Didn’t you know I’d be worrying?”
“No, I didn’t know.”
“Well, I was.”
“I’m sorry.”
“Where were you?”
“By the river.”
“What river?”
“There’s only one undergraduate river in Boston, which river do you think?”
“I’m not that goddamn familiar with Boston.”
“The Charles,” Dana said softly.
“With who, whom?”
“With Max.”
(The close shot of Wat Tyler’s eyes reveals jealousy, fury, fear, unreasoning black rage, all represented by a superimposed fireworks display erupting in each pupil. The soundtrack features his harsh breathing. The Stones’s “Satisfaction” has segued into The Yardbirds’ “I’m a Man.” It is wintertime in the film, the window behind Wat Tyler is rimed with frost, there is the distant jingle of Dr. Zhivago sleigh bells on the icebound street outside. In the room it is May and Lenny Samalson has put flowered Bonwit Teller sheets on the bed in celebration of spring, but it is a dank winter in Wat Tyler’s mind; her body will hardly have deteriorated at all when they find it naked in the snow a week from now.)
“Max,” I repeated.
“Yes. Max.”
“You ran into him.”
“Yes.”
“Where?”
“I didn’t exactly run into him.
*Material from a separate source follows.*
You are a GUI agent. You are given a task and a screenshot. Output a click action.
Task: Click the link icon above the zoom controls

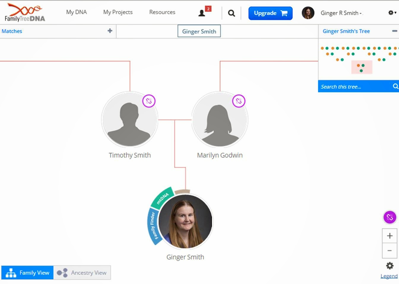point(390,217)
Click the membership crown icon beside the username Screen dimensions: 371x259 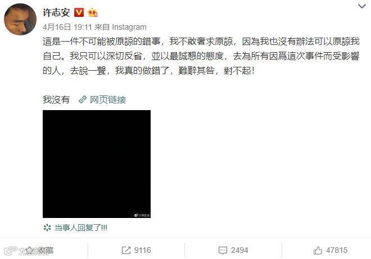click(93, 12)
He called.”
“When?”
“This afternoon. I went back to the dorm to pick up my bag, and Max called.”
“To say what?”
“To say how was I, and it had been a long time, and all that.”
“So how’d you end up by the river?”
“He said he had a few minutes and would I like to go for a walk or something? So I said I was on my way to catch the train to Providence, and he said Oh, in that case. So I felt sorry for him and I said Okay I’ll take a walk with you, Max.”